> Documentpassage
------------------------------
Charles Marius van Deventer aan Willem Witsen
Plaats: [Amsterdam] |
Datum: 26 februari 1889 |
Verblijfplaats: KB 75 C 51 |
[1:1]
[briefhoofd Hotel Mille Colonnes, Amsterdam]
26/2/89
Waarde Wim, van ochtend kreeg ik je briefkaart, en, zie eens hoe braaf ik ben, in plaats van de Rotterdammer te lezen, waarmede ik mijn kopje koffie pleeg te accompagneeren, neem ik de pen ter hand, om in je londensche eenzaamheid een amsterdamsch geluidje te brengen. Mijn adres is wel een beetje veranderd (39 in plaats van 25 voortaan) doch niet op zóó'n wijze, dat brieven er door niet terecht komen, en ik heb je laatste schrijven dan ook met genoegen gelezen, herlezen en gesavoureerd, en al wederom heb ik het besluit getrokken, dat artisten aan een filosoof de meest voedzame conversatie verschaffen. En toch heb ik vergeten, hoe verlangend iemand in den vreemde is naar berichten, of maar een praatje, uit het vaderland; ik tracht nu die vergeetachtigheid goed te maken.
Veel bijzonders is er hier, behoudens de N.G. aflevering niet geschied. De zaken gaan kalmpjes hun gang; ik blijf het druk hebben; op het laboratorium is het den laatsten tijd schromelijk druk; de luidjes komen op met een ijver en getalsterkte die mij een bitter-zoete satisfactie verschaffen. Het hoofd loopt me om, zoo'n
[1:2]
middag, Wimpie, als er 25 luidjes moeten bediend worden, die allen iets anders aan de hand hebben. En dat zal minstens tot Paaschen zoo door duren, en dan wordt het een beetje kalmer, denk ik.
Van morgen heb ik je een afdrukje van mijn dialoog gestuurd, met een bij schrift dat wat mal is. Accepteer het cum grano salis. Enkele menschen, ook buiten mijn familie om, hebben er plezier van. Prosit. Ik broei nu over een dialoog over de Ontevredenheid, waarin niemand minder moet optreden dan Euripides en waarschijnlijk ook Aristofanes. 't Is brutaal he? maar zoo is de jeugd nu eenmaal.
Wat zeg je wel van het vers van Gorter? Gruwelijk mooi he? Dezer dagen komt het in zijn geheel uit.
Mijn broer vertelde me, dat hij je niet had opgezocht, omdat hij het zoo druk had gehad en omdat jij zoover van zijn woonplaats afwoondet. Het spijt me dat je hem zoo dikwijls hebt zitten wachten. Ik kan niet beloven zelf dat verzuim goed te maken; het is mij niet mogelijk nu reeds over
[1:3]
mijn persoon en beurs voor Paaschen te disponeeren.
------------------------------
> Datasetgegevens
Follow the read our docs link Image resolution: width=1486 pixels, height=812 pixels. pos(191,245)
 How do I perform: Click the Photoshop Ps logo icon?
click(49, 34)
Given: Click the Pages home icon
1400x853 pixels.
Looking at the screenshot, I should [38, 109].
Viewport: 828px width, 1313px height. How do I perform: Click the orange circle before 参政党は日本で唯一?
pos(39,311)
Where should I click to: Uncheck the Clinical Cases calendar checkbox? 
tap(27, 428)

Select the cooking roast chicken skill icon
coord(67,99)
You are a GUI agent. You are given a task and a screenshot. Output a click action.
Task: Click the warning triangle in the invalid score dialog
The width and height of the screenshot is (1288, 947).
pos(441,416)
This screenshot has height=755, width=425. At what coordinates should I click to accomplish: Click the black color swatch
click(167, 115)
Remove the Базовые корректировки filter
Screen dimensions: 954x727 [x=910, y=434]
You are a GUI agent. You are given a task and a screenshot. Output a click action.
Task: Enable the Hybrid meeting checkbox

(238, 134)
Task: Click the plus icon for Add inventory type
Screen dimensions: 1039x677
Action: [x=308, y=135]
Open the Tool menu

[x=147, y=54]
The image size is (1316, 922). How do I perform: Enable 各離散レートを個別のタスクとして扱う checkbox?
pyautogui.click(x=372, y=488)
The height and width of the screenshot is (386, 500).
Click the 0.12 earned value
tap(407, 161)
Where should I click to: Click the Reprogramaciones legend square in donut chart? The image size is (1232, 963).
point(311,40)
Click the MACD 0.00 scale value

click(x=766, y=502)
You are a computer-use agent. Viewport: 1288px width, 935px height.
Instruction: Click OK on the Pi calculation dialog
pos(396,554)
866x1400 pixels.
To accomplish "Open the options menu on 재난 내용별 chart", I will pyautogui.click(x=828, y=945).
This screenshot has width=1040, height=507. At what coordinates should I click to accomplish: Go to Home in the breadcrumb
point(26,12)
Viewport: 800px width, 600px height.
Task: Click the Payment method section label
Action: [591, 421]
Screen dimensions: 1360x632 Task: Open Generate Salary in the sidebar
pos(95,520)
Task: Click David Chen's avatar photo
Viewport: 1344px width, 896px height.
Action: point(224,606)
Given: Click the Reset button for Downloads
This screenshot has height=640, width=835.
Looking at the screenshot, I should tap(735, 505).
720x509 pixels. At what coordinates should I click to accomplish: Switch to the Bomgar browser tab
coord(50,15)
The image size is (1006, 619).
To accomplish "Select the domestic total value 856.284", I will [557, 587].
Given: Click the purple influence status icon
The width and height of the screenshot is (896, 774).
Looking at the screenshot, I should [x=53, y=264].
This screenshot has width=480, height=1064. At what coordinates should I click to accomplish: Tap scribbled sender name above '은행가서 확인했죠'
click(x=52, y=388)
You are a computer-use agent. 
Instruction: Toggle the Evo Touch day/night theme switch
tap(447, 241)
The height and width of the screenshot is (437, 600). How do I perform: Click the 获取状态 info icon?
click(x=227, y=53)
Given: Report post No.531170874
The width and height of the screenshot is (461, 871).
------------------------------
> Opdracht A
Welk huisnummer geldt volgens de brief aan Willem Witsen voortaan als adres van de schrijver?
> Opdracht B
Ga verder met de brief aan Willem Witsen, na de laatste zin die er staat.

> Eindantwoord A
Nummer 39, in plaats van 25.

> Eindantwoord B
De luidjes zie ik niet veel, behalve Kloos en Hein, met wie ik af aan toe een kalm Grocje drink. 't Is maar goed dat Willem is teruggekomen, anders waren het stuk van van Deyssel en het mijne niet in de N.G. gekomen. - George wordt weinig gezien; hij werkt hard en doet aan de matigheid, hetgeen, zooals ik vroeger ook waarnam, een weinig gunstigen invloed op zijn conversatie uitoefent. 't Is enorm zooals hij lullen kan. Looy is ook hard aan 't werk en altijd even opgeruimd, hetgeen hij zelf waarschijnlijk niet zou zeggen. Heb je gezien dat de driejaarlijksche in Amsterdam niet doorgaat, wegens plaats- en geldgebrek? 't Is horribel.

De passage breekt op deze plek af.